[[ DATA EXTRACT, beginning ]]
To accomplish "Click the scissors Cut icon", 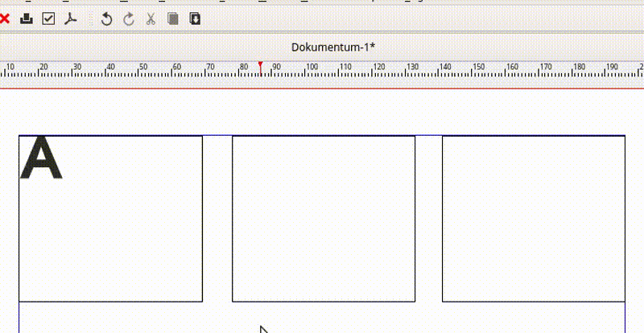I will point(151,19).
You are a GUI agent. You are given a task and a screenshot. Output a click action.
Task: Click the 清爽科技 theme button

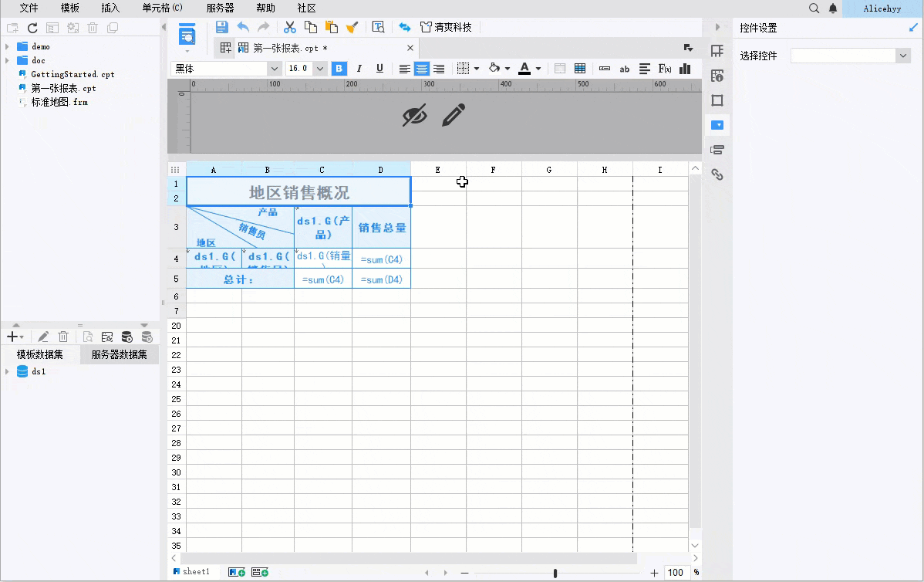(x=446, y=27)
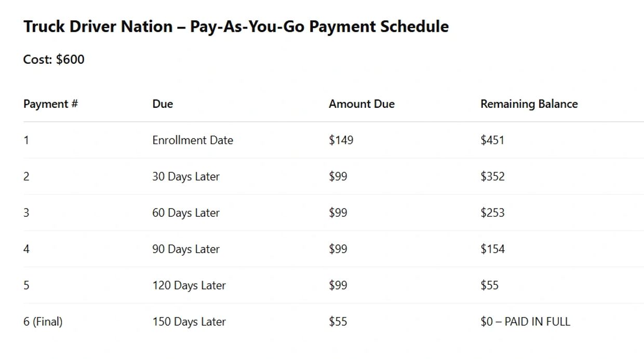Click the Truck Driver Nation schedule title

[236, 26]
[[ DATA EXTRACT, end ]]
WHAT IS BEING ASKED:
Please reproduce, exactly and only, the lines from the line containing "You are a GUI" through the last line of the material above, minus any pictures.

SOLUTION:
You are a GUI agent. You are given a task and a screenshot. Output a click action.
Task: Click the 清爽科技 theme button

(x=446, y=27)
Click the Truck Driver Nation schedule title

[236, 26]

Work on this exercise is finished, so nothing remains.